The Need to Winterize
Not winterizing your boat’s freshwater and sanitation systems runs the same risk as not winterizing your boat’s engine. Unless all water is removed and replaced with antifreeze, you run the risk of a freeze destroying water lines and equipment. Winterizing your boat’s freshwater system is a simple process, which can be broken down into three steps.
Before You Begin:
If your boat has a water heater, we we suggest installation of a Water Heater Bypass Kit, which isolates the water heater, so you can drain it separately and forego the cost of filling it with antifreeze. If the water heater, like most, is electric and relies upon an internal heating element, you should disconnect it from the electrical system before you drain it. This will ensure that the heating element does not burn out, which it will if the heater is left turned on when empty. Be sure to mark the electrical connection with a note to remind you that the water heater needs to be refilled before restoring the connection in the spring.
Water Heater Bypass Kit saves time and money by eliminating need to fill water heater with antifreeze.
Also, if your water system has an accumulator tank, you will need to drain it by removing the hoses. If it fails to drain, blow through the T connection to force the water out or remove the tank and shake any trapped water out. Then replace it and reconnect the hoses.
Open all faucets and turn on the freshwater pump. Allow the faucets to run until the freshwater tank is dry, then close all the faucets and turn the pump off.
Pour four to six gallons of West Marine Pure Oceans non-toxic antifreeze into your boat’s potable water storage tank.
Turn the pump on and open the hot water fixture farthest from the pump.

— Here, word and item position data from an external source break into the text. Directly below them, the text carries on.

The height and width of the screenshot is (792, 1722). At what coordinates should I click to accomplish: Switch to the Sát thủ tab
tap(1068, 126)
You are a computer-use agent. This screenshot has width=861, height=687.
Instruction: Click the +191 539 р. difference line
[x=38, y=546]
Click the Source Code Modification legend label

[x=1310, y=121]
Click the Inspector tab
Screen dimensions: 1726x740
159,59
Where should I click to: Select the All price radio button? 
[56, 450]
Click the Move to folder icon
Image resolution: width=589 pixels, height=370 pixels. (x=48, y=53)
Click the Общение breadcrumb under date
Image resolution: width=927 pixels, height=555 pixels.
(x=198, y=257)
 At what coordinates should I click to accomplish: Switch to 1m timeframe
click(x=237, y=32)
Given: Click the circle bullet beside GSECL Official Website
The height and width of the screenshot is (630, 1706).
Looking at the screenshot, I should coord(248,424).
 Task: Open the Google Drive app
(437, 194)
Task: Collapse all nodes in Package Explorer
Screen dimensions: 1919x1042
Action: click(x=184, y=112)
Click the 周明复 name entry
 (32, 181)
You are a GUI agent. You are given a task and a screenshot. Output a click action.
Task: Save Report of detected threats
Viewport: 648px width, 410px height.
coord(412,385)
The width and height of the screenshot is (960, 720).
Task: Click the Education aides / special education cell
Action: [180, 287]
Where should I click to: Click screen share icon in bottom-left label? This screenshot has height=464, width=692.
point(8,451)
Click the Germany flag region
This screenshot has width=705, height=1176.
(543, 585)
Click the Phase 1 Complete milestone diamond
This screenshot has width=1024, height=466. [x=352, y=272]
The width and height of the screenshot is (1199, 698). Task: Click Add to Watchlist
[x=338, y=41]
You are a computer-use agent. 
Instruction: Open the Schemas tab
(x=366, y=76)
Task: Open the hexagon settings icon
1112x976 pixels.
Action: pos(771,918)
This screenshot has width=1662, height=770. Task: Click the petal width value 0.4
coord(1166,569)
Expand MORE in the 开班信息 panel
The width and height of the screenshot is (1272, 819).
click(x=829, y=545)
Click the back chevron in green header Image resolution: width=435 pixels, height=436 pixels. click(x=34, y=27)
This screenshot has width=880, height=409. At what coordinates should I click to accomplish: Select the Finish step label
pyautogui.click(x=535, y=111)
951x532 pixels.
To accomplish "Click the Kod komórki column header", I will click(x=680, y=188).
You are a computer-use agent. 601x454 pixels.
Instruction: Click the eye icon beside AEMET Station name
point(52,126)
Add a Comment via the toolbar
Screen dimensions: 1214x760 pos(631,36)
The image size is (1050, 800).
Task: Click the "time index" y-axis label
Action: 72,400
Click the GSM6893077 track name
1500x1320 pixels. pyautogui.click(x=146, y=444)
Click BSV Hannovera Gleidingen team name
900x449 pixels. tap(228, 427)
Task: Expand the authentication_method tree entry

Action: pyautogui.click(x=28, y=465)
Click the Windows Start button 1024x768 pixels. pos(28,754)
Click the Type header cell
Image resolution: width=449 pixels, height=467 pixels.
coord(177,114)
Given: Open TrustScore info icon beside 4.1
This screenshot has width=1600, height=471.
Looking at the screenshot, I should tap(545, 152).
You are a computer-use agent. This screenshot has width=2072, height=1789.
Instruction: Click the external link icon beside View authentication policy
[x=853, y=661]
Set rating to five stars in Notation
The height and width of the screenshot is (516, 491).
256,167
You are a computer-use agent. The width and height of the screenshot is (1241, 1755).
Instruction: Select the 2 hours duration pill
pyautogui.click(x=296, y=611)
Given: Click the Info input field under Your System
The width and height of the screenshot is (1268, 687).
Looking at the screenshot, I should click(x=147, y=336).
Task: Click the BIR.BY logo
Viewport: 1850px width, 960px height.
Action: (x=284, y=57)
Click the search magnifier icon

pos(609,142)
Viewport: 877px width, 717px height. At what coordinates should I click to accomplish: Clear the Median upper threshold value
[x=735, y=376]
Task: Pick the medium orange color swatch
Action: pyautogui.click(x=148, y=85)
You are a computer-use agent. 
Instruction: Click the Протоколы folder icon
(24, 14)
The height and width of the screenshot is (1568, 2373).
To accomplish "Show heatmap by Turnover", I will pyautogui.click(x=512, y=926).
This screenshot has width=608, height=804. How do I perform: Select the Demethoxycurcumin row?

This will cause antifreeze to flow to the hot water heater and to the hot water fixture. When you see antifreeze coming out of this fixture, turn it off. Next, open the corresponding cold water fixture, wait until you see antifreeze coming out, then turn it off. Repeat this procedure for all fixtures on the boat, working your way back to the fixture closest to the pump. Don’t forget the shower. When finished, turn the pump off.
By following the procedures outlined above, you will assure that your boats freshwater delivery systems will function properly in the spring.
Pure Oceans Propylene Glycol Antifreeze
There are two types of antifreeze. The first is common automotive antifreeze, such as Prestone, which is ethylene glycol. This type of antifreeze is highly toxic and should not be used for winterizing applications on boats. In place of ethylene glycol, use non-toxic propylene glycol, like our Pure Oceans brand. For northern regions where the mercury can drop below zero, we recommend antifreeze with a freeze rating of at least -100°F. Why use -100°F antifreeze when the temperature never goes below -50°F? The answer is that what goes into the system as -100°F antifreeze, does not come out as -100°F antifreeze. There is always some residual water that lowers the concentration of antifreeze, so the resulting freeze point may be much higher than the rated temperature. The small cost difference between the -50°F, -60°F and -100°F antifreeze is a bargain for the peace of mind you get knowing that your systems will be safe, no matter what the weather. For more information on antifreeze, click here.
Best Practice for Antifreeze Disposal
One other point: Even though Pure Oceans propylene glycol antifreeze is non-toxic, best practice dictates that you not discharge it on to land, into storm drains or directly into the water. After use, dispose of used antifreeze in a manner consistent with federal, state and local regulations.